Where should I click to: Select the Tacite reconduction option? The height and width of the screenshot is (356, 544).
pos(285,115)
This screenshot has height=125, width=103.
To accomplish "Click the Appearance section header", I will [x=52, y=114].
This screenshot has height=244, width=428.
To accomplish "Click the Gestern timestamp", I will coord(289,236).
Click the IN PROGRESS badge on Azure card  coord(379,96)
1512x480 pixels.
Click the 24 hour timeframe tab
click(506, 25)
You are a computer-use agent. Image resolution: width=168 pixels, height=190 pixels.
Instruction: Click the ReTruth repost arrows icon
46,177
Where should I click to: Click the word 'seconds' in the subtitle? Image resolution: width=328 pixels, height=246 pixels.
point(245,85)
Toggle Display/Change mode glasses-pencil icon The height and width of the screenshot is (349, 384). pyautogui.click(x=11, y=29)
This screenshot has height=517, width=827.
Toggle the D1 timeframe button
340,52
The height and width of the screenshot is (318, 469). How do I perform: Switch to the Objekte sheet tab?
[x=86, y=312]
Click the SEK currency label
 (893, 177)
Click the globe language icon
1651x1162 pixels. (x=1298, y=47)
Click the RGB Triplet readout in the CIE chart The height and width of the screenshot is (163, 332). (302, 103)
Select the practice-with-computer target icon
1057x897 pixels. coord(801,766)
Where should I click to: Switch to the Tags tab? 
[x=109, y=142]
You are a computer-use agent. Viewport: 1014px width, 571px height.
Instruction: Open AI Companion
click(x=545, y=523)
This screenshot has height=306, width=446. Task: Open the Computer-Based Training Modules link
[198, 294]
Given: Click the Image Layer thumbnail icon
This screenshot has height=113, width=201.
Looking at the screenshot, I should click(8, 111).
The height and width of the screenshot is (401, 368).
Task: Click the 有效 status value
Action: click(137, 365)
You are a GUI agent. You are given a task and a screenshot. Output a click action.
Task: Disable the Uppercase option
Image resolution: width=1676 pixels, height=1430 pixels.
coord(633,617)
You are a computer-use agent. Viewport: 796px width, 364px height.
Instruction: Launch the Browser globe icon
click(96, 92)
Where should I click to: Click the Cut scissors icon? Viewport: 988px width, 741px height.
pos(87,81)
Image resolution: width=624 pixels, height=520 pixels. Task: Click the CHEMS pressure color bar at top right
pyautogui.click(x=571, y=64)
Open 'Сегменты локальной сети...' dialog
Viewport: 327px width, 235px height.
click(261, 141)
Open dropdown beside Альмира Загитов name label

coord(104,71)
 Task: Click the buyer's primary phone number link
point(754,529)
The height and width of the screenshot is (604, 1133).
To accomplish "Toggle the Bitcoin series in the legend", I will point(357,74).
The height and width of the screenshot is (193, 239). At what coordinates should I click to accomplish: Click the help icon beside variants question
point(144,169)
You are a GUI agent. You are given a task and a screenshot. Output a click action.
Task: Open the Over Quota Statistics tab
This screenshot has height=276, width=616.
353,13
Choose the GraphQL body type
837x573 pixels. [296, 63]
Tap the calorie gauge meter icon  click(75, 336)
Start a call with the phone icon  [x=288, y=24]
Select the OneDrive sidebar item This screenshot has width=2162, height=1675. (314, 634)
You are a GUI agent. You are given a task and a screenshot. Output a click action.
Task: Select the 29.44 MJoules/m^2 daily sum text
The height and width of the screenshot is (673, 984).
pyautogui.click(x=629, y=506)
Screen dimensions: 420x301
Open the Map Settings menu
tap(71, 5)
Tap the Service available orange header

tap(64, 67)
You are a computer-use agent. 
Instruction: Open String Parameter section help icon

__________________________________________________

• _What is required_: Return exactly the line that contains "Task: Select the" and every line after it, through the last line of the records.

• _Result_:
Task: Select the 29.44 MJoules/m^2 daily sum text
The height and width of the screenshot is (673, 984).
pyautogui.click(x=629, y=506)
Screen dimensions: 420x301
Open the Map Settings menu
tap(71, 5)
Tap the Service available orange header

tap(64, 67)
You are a computer-use agent. 
Instruction: Open String Parameter section help icon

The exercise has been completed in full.